鳥肌

「やめましょう?それってすごく悲劇的なことに聞こえるわ」
と影が言ったので、必要なもの(それは懐中時計やメモ用紙や文庫本といったこまごまとしたものたちではあるが)を手にとって影が眠っている布団へと潜り込んだ。影は目を瞑って腹と胸の中間あたりのところで手を組んで鼻で息を吸い、悪夢でも見てしまう不安があるかのように小さな胸を上下に揺らせながら規則正しく呼吸をしていた。
「今、私とあなたがセックスをしたら、きっとすごく悲劇的だと思うし、私とあなたとの間に生まれる様々の宇宙みたいな丸い世界は住みづらくって暗くって憂鬱な場所になってしまう気がする。新しく買ったばかりのコーヒーメイカーは私を眠りの果てまでも追いかけてきて嘲弄し、針が曲がってしまって半音高い音しか出なくなってしまったレコードプレイヤーは窓の外で鳴いているパトカーのサイレンと共鳴して私の布団を剥いで行き、熱帯夜はアブラゼミたちの格好の寝床としてあなたと私の情事を睨む」

誰も、恋人との熱い抱擁や接吻や、世界が変わるような激しい情事の話を聞きたがるものはいなかった。影はそのことをよく承知していて、彼女はそれを悲劇的だと言ったが真意はよくわからなかった。皆がその話をしたがっているのに、聞きたがるものが不足していたのかもしれなかったし、あるいは皆聞きたくないふりをしていただけなのかもしれなかった。

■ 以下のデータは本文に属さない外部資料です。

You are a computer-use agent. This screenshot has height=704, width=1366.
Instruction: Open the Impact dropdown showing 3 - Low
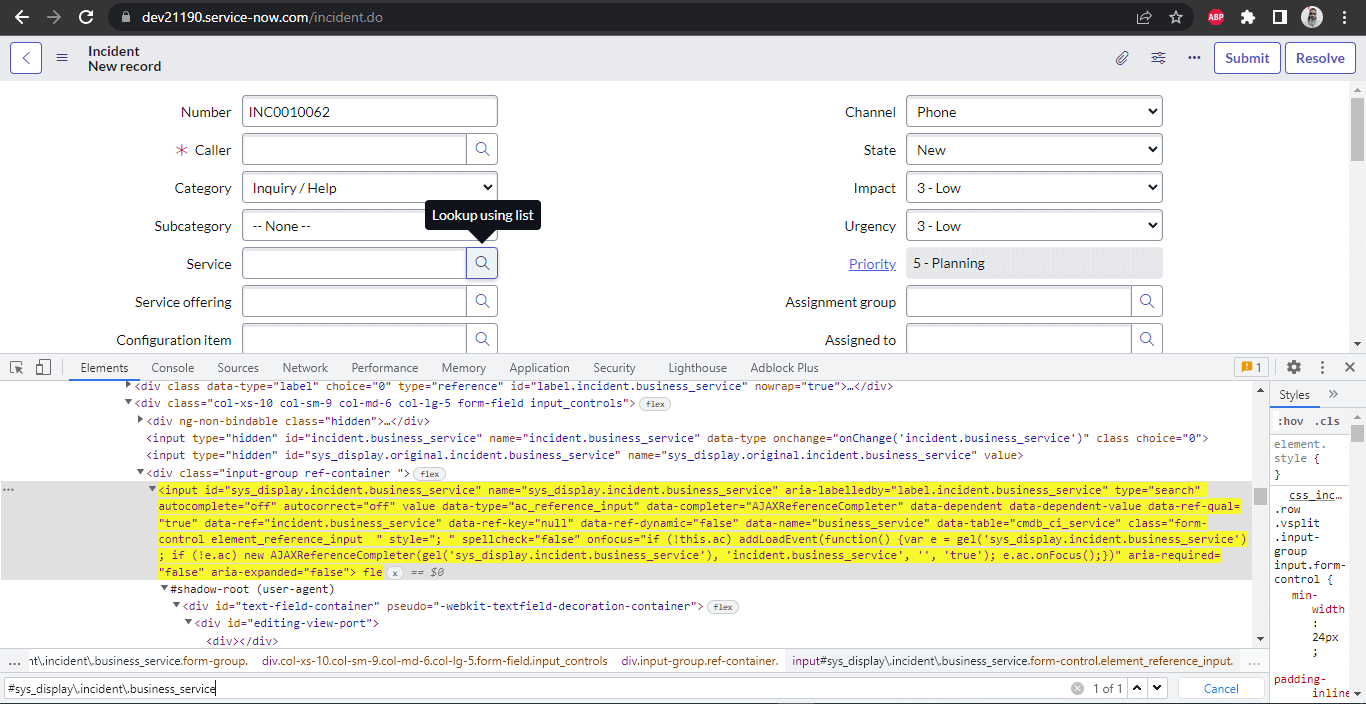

事実や秘密とは情事のことであり、それは全てが終わってからでしか語り得ぬものであった、影はそのことについてはあまり承知していないようでそれについて尋ねても不得要領であって、奸智をきかせた媚態を働かせた甲斐もなく布団の温度は急激に冷えてしまった。影はなおも隣で正しい呼吸を正しい顔でしていた。

「ねえ、だけど私があなたと交わりたいと思っていることだけは本当なのよ?」

 影は言った。目が暗闇に慣れてきて影の表情が明瞭になり始めた、意識がだんだんと明らかになってきていて、サプレッサーを握りしめる左手の重みはズシリと胸にきて影は少しだけ動揺したように寝返りを打った、手と手が触れて指を絡めると彼女は接吻を求めてきたので指を絡める力は以前より一層強くなった気がした。
 温度を失ったベッドに再び熱がこもり、影は熱帯夜の視線を意識する、外側が影を執拗に狙い、定められた照準は外側と交わり溶け合いまるでエイズに感染したかのように影は自分と世界との境界がわからなくなっていくのを感じた。わからなくなるのを感じるとは変な話ではあるけれども、現に影はそう感じたのだ。そうして溶けた照準が二度と外れることはないことを影もよく承知していたようだった。

「やめましょう、とても悲劇的な気持ちだわ」

影が言った。僕も同じ気持ちだった。ひどい朝だ。